1.2.2细胞培养 使用10%胎牛血清和1%双抗(青霉素和链霉素)的DMEM培养基培养HL-7702、MHCC97H、MHCC97L三种细胞，并置于37 ℃、5% CO2培养箱中长期培养。观察细胞生长状况，当细胞汇合度达到约90%时进行消化、传代。接种合适的细胞数量至孔板中继续培养，用以进行后续实验。

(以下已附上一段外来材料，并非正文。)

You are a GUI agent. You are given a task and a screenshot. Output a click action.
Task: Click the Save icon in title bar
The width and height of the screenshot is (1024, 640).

1.2.3Western boltting检测 分别收集孔板中的HL-7702、MHCC97H、MHCC97L细胞，用预冷的磷酸盐缓冲溶液洗涤两次，将消化下来的细胞用含有 0.1 mmol/L丝氨酸/半胱氨酸蛋白酶抑制剂和蛋白酶抑制cocktail(4693116001，Roche)的细胞裂解液[成分包括50 mmol/L 3-羟甲基-氨基甲烷-盐酸，1%聚乙二醇辛基苯基醚，150 mmol/L氯化钠，0.1%十二烷基磺酸钠，调节pH至7.4]低温裂解15 min。收集裂解产物，4 ℃，12 000×g离心30 min，用BCA试剂盒测定收集到的上清液的总蛋白浓度。在收集到的总蛋白中加入等体积蛋白上样缓冲液，100 ℃煮10 min。取30 μg总蛋白上样进行电泳，于10%十二烷基磺酸钠-聚丙烯酰胺凝胶电泳分离胶分离目的蛋白。将带有目的蛋白的凝胶置于转膜仪上，转膜仪恒压15 V转膜30 min，使蛋白印迹至硝酸纤维素膜，随后放入5%脱脂奶粉中，摇床以20 r/min的速度晃动并孵育抗体室温封闭2 h。相应的3种一抗分别于4 ℃孵育过夜，次日TBST(TBS+吐温)[成分包括20 mmol/L 3-羟甲基-氨基甲烷-盐酸，0.1% tween-20(吐温-20)，500 mmol/L氯化钠]洗涤硝酸纤维素膜5次，每次5 min，随后加入辣根过氧化物酶标记的二抗在37 ℃下孵育 2 h，TBST洗涤5次，每次5 min。最后用化学发光法进行显色。所有Western boltting检测均重复3次。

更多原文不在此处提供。